Dinner was no big thing on Christmas Eve. None of us was really all that hungry for regular food. We ate cookies, as many as we could get away with. My mother put hard Christmas candies in a dish on the table. The pieces were sticky and some were stuck together. That was a good excuse to eat a couple at a time. The candy didn’t last long.

Opening the pajamas signaled the start of our Christmas rituals. We’d run upstairs and put the pajamas on right away. Next was the hanging of the stockings on the stair rail. We did it by age with mine at the top, George’s next then Sheila’s then my sister Moe’s at the bottom. Sheila and Moe went to bed first. George and I went later. It took forever to fall asleep. We’d talk across the hall from one bedroom to another. I never remembered finally falling asleep. It just happened.

When I woke up on Christmas morning, it took a moment or two before I remembered it was Christmas. My parents had us wait until the four of us were awake then we raced down the stairs. Nothing is more spectacular than seeing the lit Christmas tree with the presents around it.

It doesn’t seem to matter how old I am. I still love Christmas. Under my tree are wrapped presents. I won’t open them until tomorrow. I might shake a few tonight!

Merry Christmas!

“Christmas Eve, and the tree blazed with lights.”

December 24, 2016

Christmas Eve is the second most popular day of the year. It is the longest day, not by the calendar but for every kid who can hardly wait for Santa. I remember wanting to go to bed around 5 or 6 figuring the night would pass far more quickly if I were sleeping, but the actual bedtime never really mattered. It took forever to fall asleep.

Today is rainy and warm, in the high 40’s. The sky is gray, but it isn’t a gray day as today has sort of a light of its own, the glow of Christmas Eve. The trees and all the Christmas lights in the house are lit. They are so beautiful.

I have some baking to do, but I wanted to finish here first. The TV is on, and I have to admit it isn’t Hallmark. It is the Syfy channel and The Abominable Snowman, the something out there, hardly festive fare.

My parents used to have a party on Christmas Eve. My father was never a fan until everyone came, and the party got going. He always had a great time. The guests were mostly relatives, my aunts and uncles. There was always singing, eating and drinking. The dining room table, groaning from all the food, was pushed to the wall. The kitchen counter served as the bar. The benches at the table in the kitchen were always filled. The living room was mostly empty. People gravitated to the kitchen and just stayed there. That’s always where the singing started. I can still see my dad standing beside the counter singing with wondrous enthusiasm.

My mother and I always cleaned up, but it was a special time for the two of us. We’d chat while cleaning, finish up, pour Irish coffees and sit in the living room. We’d put on a Christmas movie. We’d open one special present. We stayed up late. I loved those Christmas Eves.

Tonight my friends and I will put together our gingerbread houses. We won’t talk. We won’t socialize. We’ll be so intent upon the decorations that the houses will hold our full attention. That always makes me chuckle. We have this great time even without conversation.

Happy Chanukah and Merry Christmas, my friends!

|---|

WHAT YOU NEED TO DO >> From the Christmas Eve piece above, copy out everything from "Tonight my friends" down to "even without conversation.", word for word.

|---|

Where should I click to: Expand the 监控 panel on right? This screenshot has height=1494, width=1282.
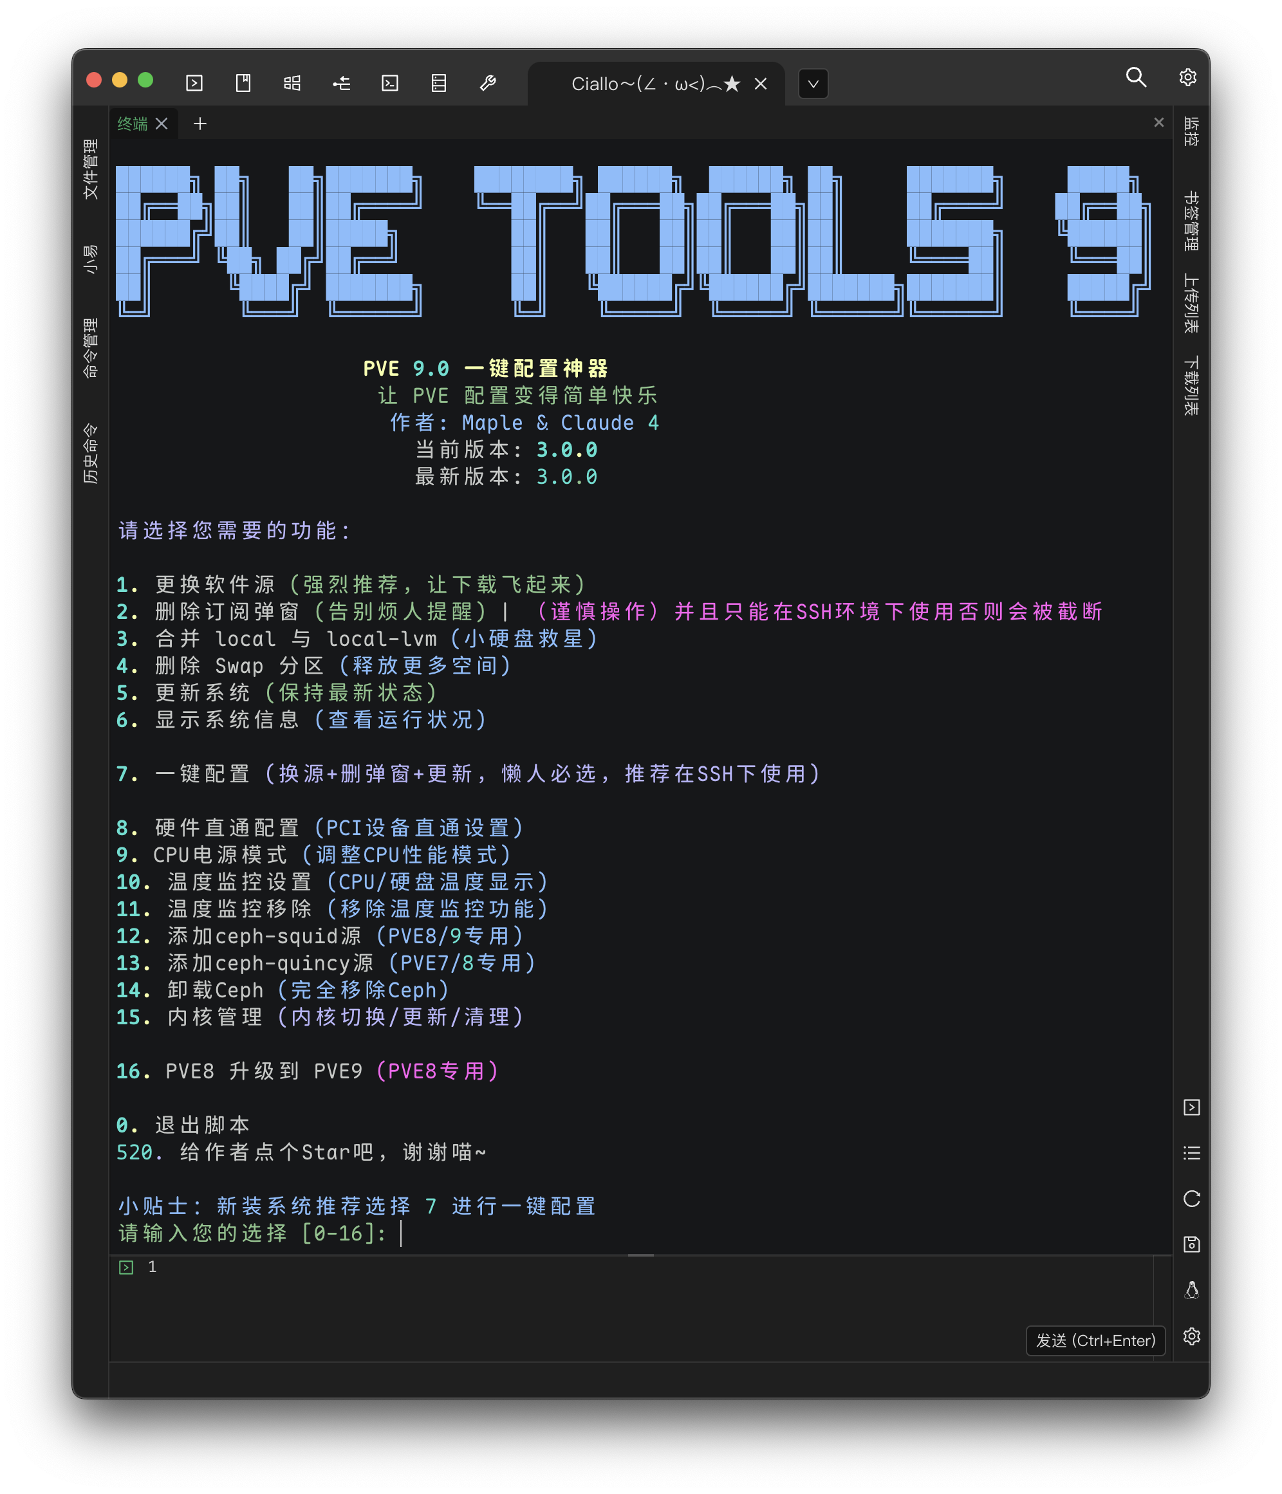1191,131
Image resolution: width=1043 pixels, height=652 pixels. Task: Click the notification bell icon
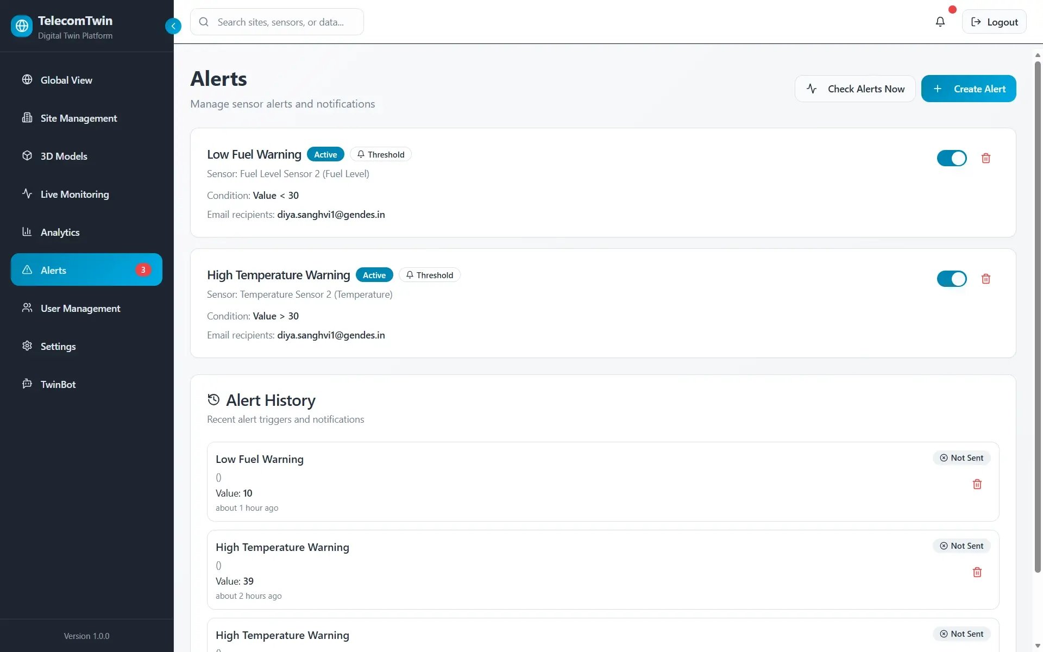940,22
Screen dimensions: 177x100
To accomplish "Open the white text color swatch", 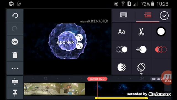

|---|

FINISHED TASK >>
Tonight my friends and I will put together our gingerbread houses. We won’t talk. We won’t socialize. We’ll be so intent upon the decorations that the houses will hold our full attention. That always makes me chuckle. We have this great time even without conversation.